> _AVAILABLE DATA_:
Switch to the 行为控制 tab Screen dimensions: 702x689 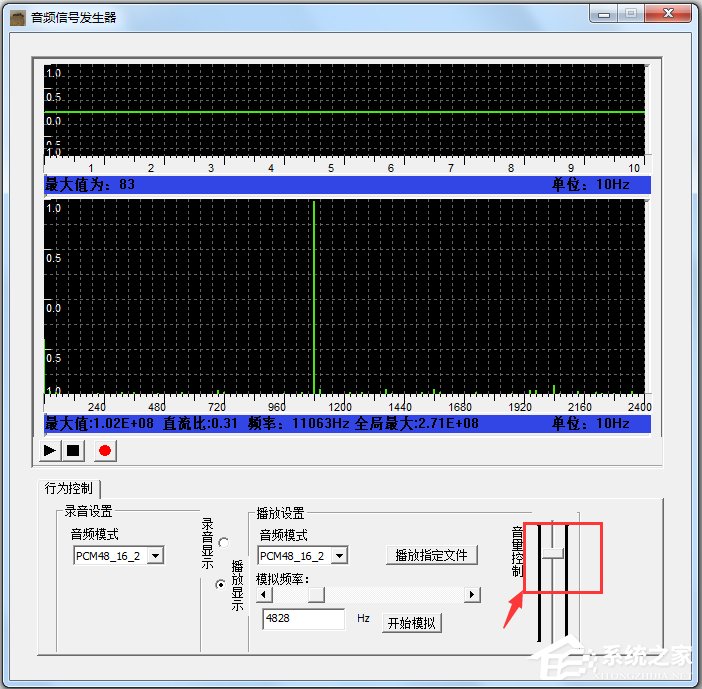pos(69,489)
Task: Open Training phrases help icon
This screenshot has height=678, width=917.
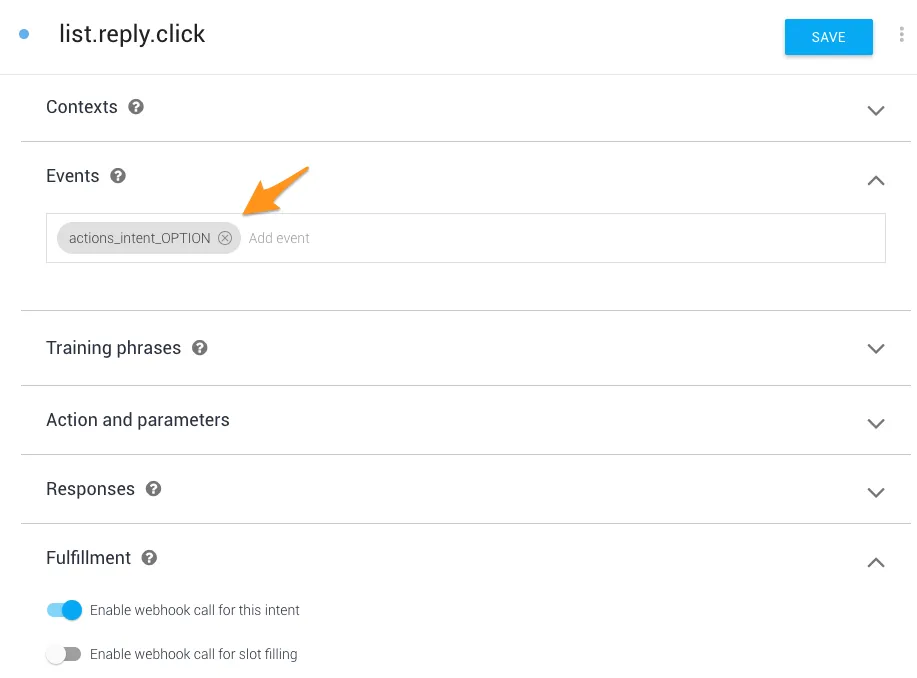Action: 200,348
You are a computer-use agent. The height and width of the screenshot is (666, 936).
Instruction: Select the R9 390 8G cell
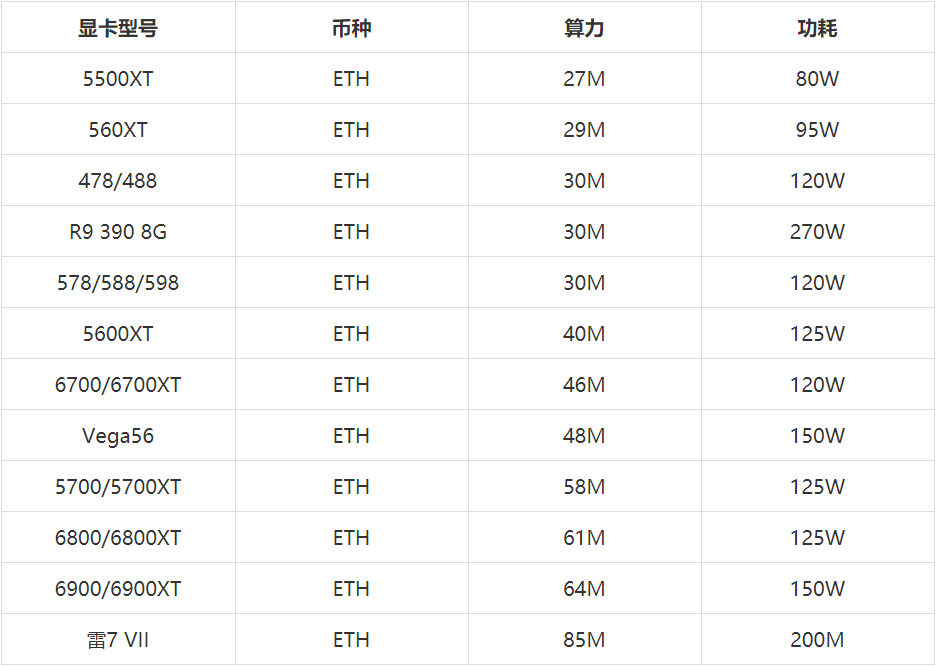118,232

> _YOUR OBJECTIVE_:
Begin at the line containing "This screenshot has height=678, width=917." and copy every line through the end of the data above exactly, omitting the pictures.

> _SOLUTION FOR THIS TASK_:
This screenshot has height=678, width=917.
Action: 200,348
You are a computer-use agent. The height and width of the screenshot is (666, 936).
Instruction: Select the R9 390 8G cell
118,232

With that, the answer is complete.